3-Way Data Migration between Support Systems
Introduction
The company I work for decided a few months ago that we’ll be moving all customer tickets and assets from two separate systems (one for chat and one for old-school tickets) into a new, integrated system which provides both capabilites. My task was to perform the migration between the systems. Even though I’m not data engineer by any means, I accepted the challenge and thought it would teach me a lot about the planning and execution of such a complex project. It would also allow me to hone in my development/scripting skills and finally have some hands-on experience using a Python library I was always interested in working with, pandas.
Planning the Migration
The first step was to understand what format the source and destination platforms supplied and expected the data in, respectively. After reaching out to the destination platform engineers, they provided the following information:
-
Supply a TAR archive with JSON files named
backup_tickets_{batch_number}.json
. -
The JSON files need to have the following structure:
{
"data": {
"tickets": {
"data": [],
"comments": [],
"users": []
}
}
} -
Each JSON file should not include more than 100 objects within each nested array (
data
,comments
,users
,organizations
). -
The structure for each object had to be as follows:
-
ticket
object blueprint:{
"created_at": "2021-01-01T00:00:00Z",
"requester_id": 123456,
"id": 654321
} -
comment
object blueprint:{
"created_at": "2021-02-02T02:02:02Z",
"ticket_id": 211243,
"id": 789012,
"public": true,
"html_body": "<p>dummy message</p>",
"author_id": 123456
}user
object blueprint:
{
"name": "John Doe",
"id": 00076,
"email": "john.doe@somedomain.org"
}
-
The source data came from two different places:
-
The chat-related data was stored in a database that I did not have access to. Therefore, I received the data in CSV format with the following headers:
head -n1 chat_data.csv
TICKET_CREATED_AT,TICKET_REQUESTER_ID,COMMENT_PART_ID,CONVERSATION_ID,COMMENT_PUBLIC,BODY,COMMENT_CREATED_AT,AUTHOR_ID,NAME,EMAIL -
The ticket-related data was available through the provider REST API. This data was already imported into the destination system when I was assigned this task. So I needed to focus my efforts on migrating the chat-related data. I thought it would make the process easier but it actually complicated it a bit. More details on that in the section below.

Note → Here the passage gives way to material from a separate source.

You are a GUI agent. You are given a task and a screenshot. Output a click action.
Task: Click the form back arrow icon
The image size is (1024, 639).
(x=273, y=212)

The User Uniqueness Problem
One crucial detail that was not mentioned in the destination platform documentation was that the users imported need to be unique based on their email address.
This complicated things because:
-
The users from the source ticketing platform already existed in the destination platform since they were previously imported.
-
There were users that existed on both source platforms but had different id attribute values.
-
The requirement from the destination platform system was to use the user id attribute that was already imported into the system.
After some brainstorming, I was able to think about how to solve this discrepency. I broke up the problem into the following steps:
- Retrieve all users from the source ticketing platform.
- Retrieve all users from the source chat platform.
- Run a VLOOKUP to compare the id from both lists of users. If the email existed in both lists, take the id from the list of users generated in step 1. Otherwise, use the id from the list retrieved in step 2.
Step 1: Retrieving Users from Source Ticketing Platform
Since I already knew the source ticketing platform could supply user data by accessing their REST API, I began by reading their documentation.
I found out that:
-
The endpoint to retrieve user data was:
GET /api/v1/users.json
. -
The endpoint returned a maximum of 100 users in JSON format.
-
The endpoint offered a query parameter to specify paging through all users, i.e.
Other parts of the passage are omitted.